Giulio Maria Corbelli, Presidente dell’associazione Plus Roma e membro del comitato internazionale di Advisory dello Studio, ha presentato i dati italiani al congresso ICAR: "Avere oggi a disposizione dati derivanti direttamente dalla voce delle persone con HIV è importante per monitorare i nuovi bisogni. In particolare, la preoccupazione degli effetti collaterali dei farmaci antiretrovirali rimane alta".

Giovanni Guaraldi, docente all’Università di Modena e Reggio Emilia, da anni studia l’andamento della terapia in relazione alle esperienze vissute dai pazienti. Questo approccio offre una nuova possibile chiave interpretativa per una semplificazione della terapia antiretrovirale. "I dati emersi dall’indagine Positive Perspective 2 – conferma Guaraldi – mostrano quanto abbiamo tentato di portare all’attenzione della comunità scientifica e sociale.
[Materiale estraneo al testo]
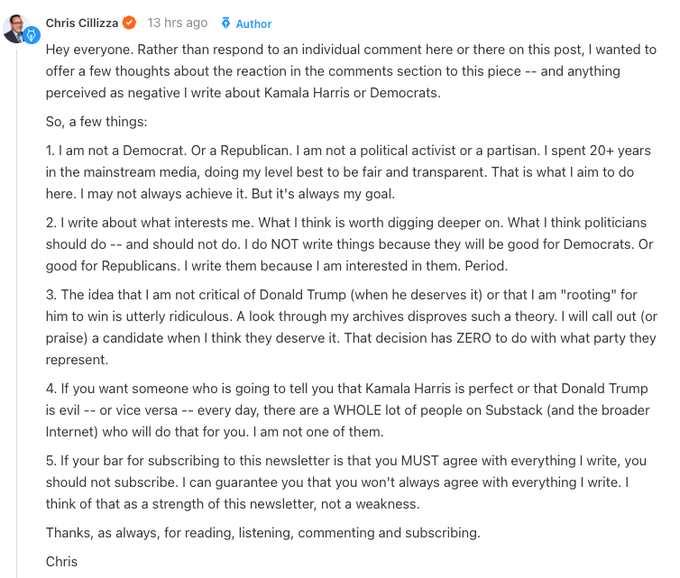The height and width of the screenshot is (578, 680).
Task: Click point 1 about not being a Democrat
Action: point(348,171)
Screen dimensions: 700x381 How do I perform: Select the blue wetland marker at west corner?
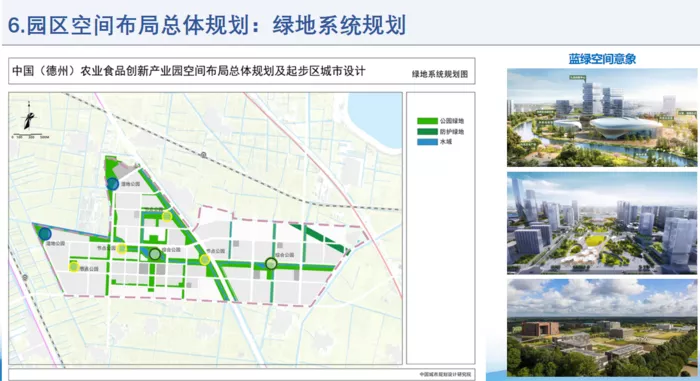45,234
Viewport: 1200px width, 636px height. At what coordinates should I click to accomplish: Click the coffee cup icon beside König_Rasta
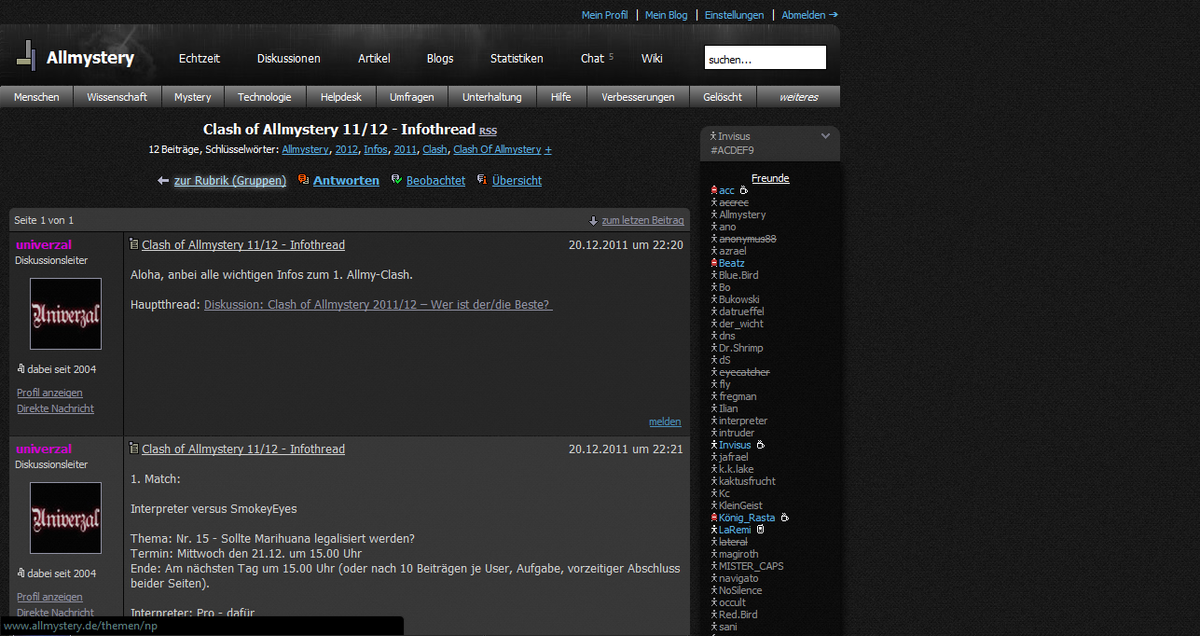click(785, 518)
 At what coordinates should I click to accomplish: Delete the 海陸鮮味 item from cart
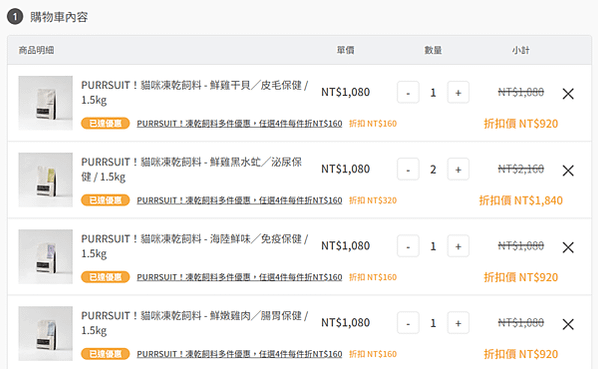(568, 247)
La riduzione del carico farmacologico e del carico di malattia sono temi all’ordine del giorno, da prendere in considerazione per potere incidere sugli esiti di salute e sul miglioramento della qualità della vita delle persone con HIV".

Cristina Mussini, Co-Presidente del Congresso ICAR 2020, docente universitario e direttore delle Malattie infettive nel Policlinico di Modena, azienda ospedaliero-universitaria, da sempre in prima linea nell’assistenza alle persone con HIV, commenta: "Questi dati indicano come ancora oggi ci sia bisogno di ricerca scientifica, di nuove proposte terapeutiche, di nuove soluzioni sempre più orientate ai bisogni dei pazienti. Porre attenzione, poi, alle popolazioni fragili, in questo caso le donne, e capirne i bisogni è la sfida odierna per definire olisticamente un percorso terapeutico personalizzato e di maggior successo possibile. Anche in momenti difficili come quelli in cui viviamo adesso, come comunità siamo orgogliosi di aver proposto un congresso italiano come ICAR, che ha riunito tutte le anime italiane del settore dando voce a tutti gli interlocutori".